No One Saw It Coming

How many times has the rug been pulled out from under you?

I’ve felt that kind of surprise so often that if it hasn’t happened recently, I start to actively worry that it will happen soon. See: thoughts like “I haven’t had a stomach virus in awhile;” googling “weird headaches and brain tumours;” researching “erratic periods: perimenopause or cancer?”; or, currently, meditations on how thankful we are to be settling into a house we love coupled with my anxiety over the other shoe dropping.

So it’s not a huge distance for me between being pleased that “this rug really ties the room together” and “what about that rug being pulled out from under me tho.” I kind of specialise in these preemptive mental strikes. I remember sitting in both boys’ nurseries before they were each born, belly swollen as I nested in our brown rocking chair, praying away any problems I could think of. And it must have worked? Because those things I prayed over, they didn’t happen.

But other things did.

No, I didn’t pray about tilted heads or laminectomies or neuroatypicality. What I see now about what I was praying for then was that it was for the road to open up ahead of us, smooth and flat and untroubled and easy. Because the thing about flat roads is that you can see far off into the distance, which precludes surprises and preserves a sense of control.

It’s also boring as hell.

Also filed under Things I Didn’t Pray About: being moved across the world. Spending holidays on airplanes and in hotels and in rentals. Feeling like nomads for much of the boys’ early childhood. Living in five houses within three-and-a-half years.

So now, now that we’re in Our Home Here, a place that meets so many of my hopes and dreams (gas fireplace! Wine fridge! Downstairs guest room! Upper level sanctuary that’s just for us with two bathtubs that no one outside our quartet ever has to use!), I’m wondering, of course, whether that new rug that really ties the room together will be pulled out from under me. What I can’t see that’s just around the bend. Because if we were kicked out of this house, or out of this country, right now, I would make. a. SCENE.

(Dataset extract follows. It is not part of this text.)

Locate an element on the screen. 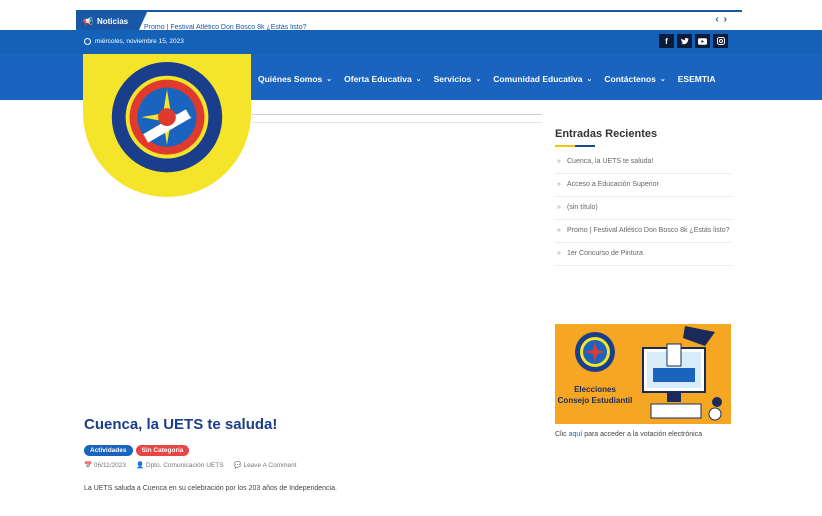 This screenshot has height=516, width=822. nav-item-servicios: Servicios ⌄ is located at coordinates (458, 79).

There is a walk nearby that includes a spot called Arabanoo Lookout. From it, you can turn one way and see the city skyline, and the other and see Manly, and in front of you lies the ocean, vast and blue, specked with headlands. It seems that you might see anything coming, from any direction. And standing there makes me think of a couple of things. I think of how I never would have known this view if we hadn’t come here. And I think about how the idea of “seeing everything coming” is not only an illusion, but also overrated.

The boys and I went on a bush walk there recently, during the homeschooling days, when I tried to lead them to some Aboriginal drawings but, it turned out, I didn’t know the way. They irritation–and mine–grew as we stumbled around, directionless, before giving up and heading back to the car– a spot from where we could see a rainbow. I’ve tried to rebrand “wanderings” to them as “adventure walks” and sometimes they buy it; sometimes not. There is something to be said for wandering aimlessly, but only when the one who’s leading you ultimately knows what the hell they’re doing.

Which I do, but also? I really don’t. I know techniques, and evidence-based research and its findings, and I have a weather app, and an alarm that goes off in my car if I’m backing up too closely to something. Otherwise, if I’m being honest with myself, I’m flying blind, and this has especially been revealed lately as the kids have gone back through the school gates without me; as The Kid has gone it alone, therapist-less, and I cannot rely on her thorough reports each day. (Although this morning, I did hang around to watch what the boys would do after they put their things down in their classrooms. I peered through a tree like a creeper as Little Brother emerged first, pacing around the playground until TK showed back up; then LB looked straight at me and pointed with a violated look on his face and I ran away like a small child.)

I get hints, glimmers really. We all do: SARS before COVID; The Husband’s call about Australia a year before being sent there; the clouds before the rain before the rainbow. I either miss those hints, or try to use them as scaffolding for a roadmap that allows no alterations or detours. And I do this time after time after time. Dead ends seem to be my love language.

But so are U-turns, and new starts. Surprises, which can often feel like attacks–like rug-pulls–until I remember that so much of “not being able to see” is about not being kept in the dark, but about being in the right place, with the right protection, to witness glory–the view we never would have known otherwise.